Il partito del platino, invece, non ha in mente alcuna parità: il preziosissimo metallo servirebbe solo come «escamotage» per continuare a spendere e a pagare i conti senza stampare dollari e senza contrarre nuovi debiti, almeno formalmente. In sostanza la Zecca, autorizzata dal Tesoro, dovrebbe stampare una o più monete alle quali verrebbe attribuito il valore di qualche centinaio di miliardi di dollari o addirittura di un trilione. Le monete verrebbero depositate presso la Fed che, a fronte del valore ricevuto, effettuerebbe i pagamenti necessari.
Legale ma improponibile, sostengono molti analisti intervenuti nel dibattito, dai commentatori di Bloomberg News a quelli dell’Economist. Del resto anche i proponenti ammettono che monetizzare una quota del deficit pubblico istituendo una sorta di controllo presidenziale della moneta sarebbe una manovra da brividi per la forzatura della legge e per i rischi inflazionistici.
Ma su interventi «border line» come questo stanno ragionando anche esperti come Joe Gagnon del Peterson Institute e Jim Pethokoukis dell’American Enterprise Institute con l’idea che la priorità è quella di evitare l’insolvenza. Per non creare inflazione, sostiene qualcuno, il Tesoro potrebbe impegnarsi a emettere titoli in misura sufficiente a riacquistare tutte le monete di platino.

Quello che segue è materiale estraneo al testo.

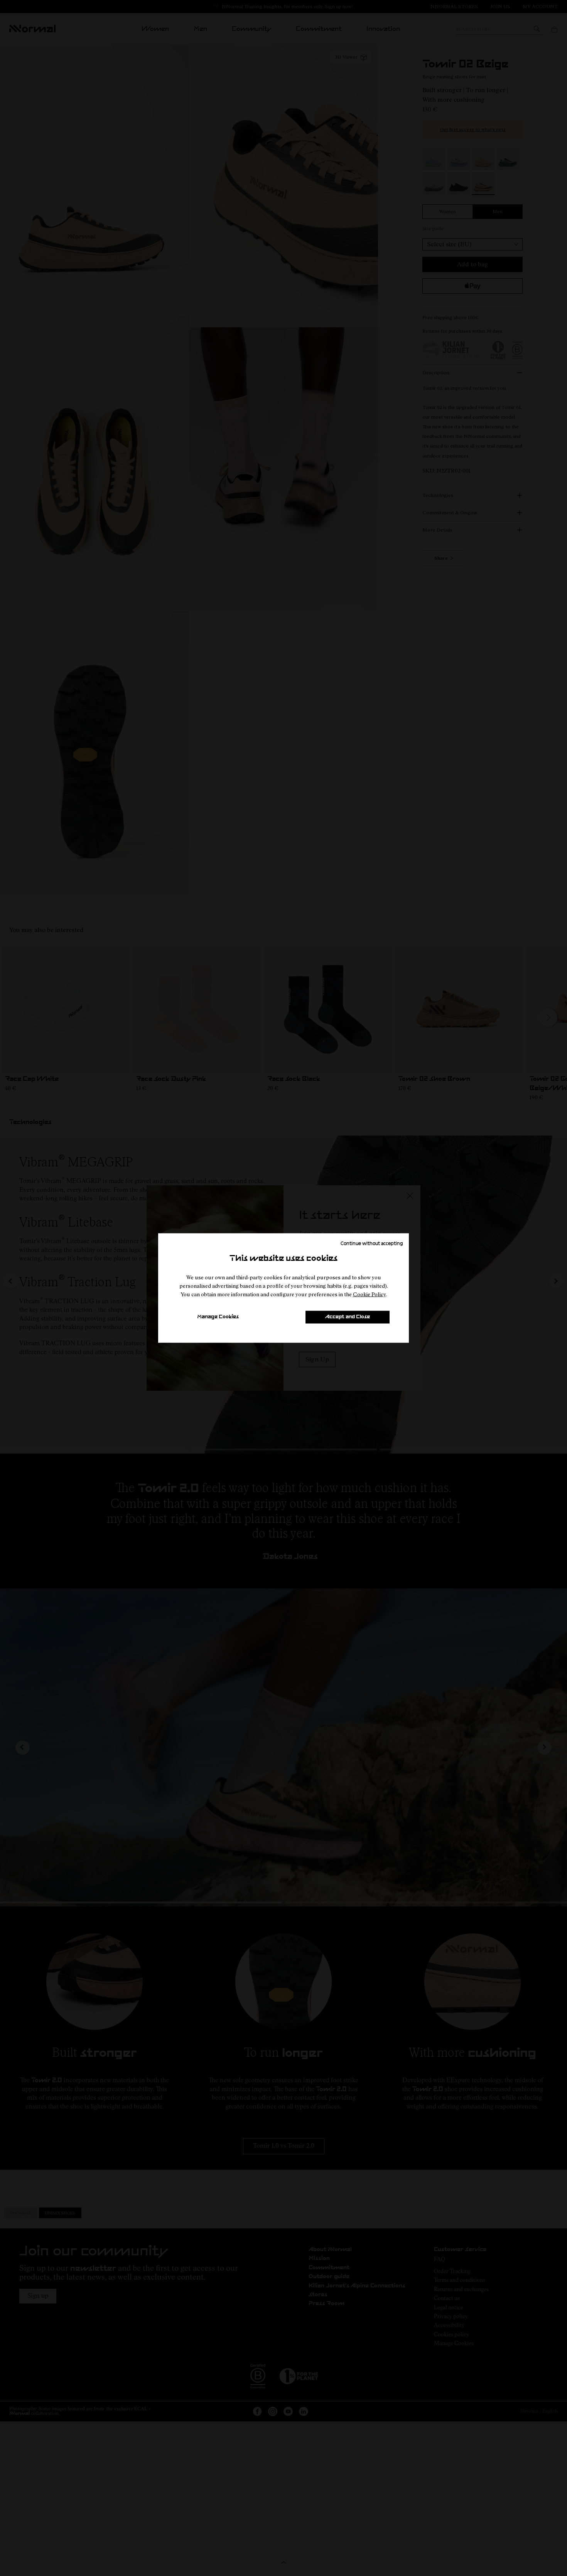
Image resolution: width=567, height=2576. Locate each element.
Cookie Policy (369, 1294)
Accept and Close (347, 1316)
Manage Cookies (218, 1316)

E il presidente, immaginano i più spregiudicati, potrebbe barattare la rinuncia ad usare l’arma del platino in cambio di una rinuncia del Congresso a brandire il tetto del debito come arma di ricatto nei confronti del governo. Col platino il governo creerebbe nuova capacità di spesa, certo, ma non nuova autorità di spesa: le decisioni in questo campo sono sempre del Congresso, che ora rischia di impedire al Tesoro di saldare i suoi conti. È questa causa di forza maggiore, per i proponenti, che giustificherebbe la forzatura legislativa.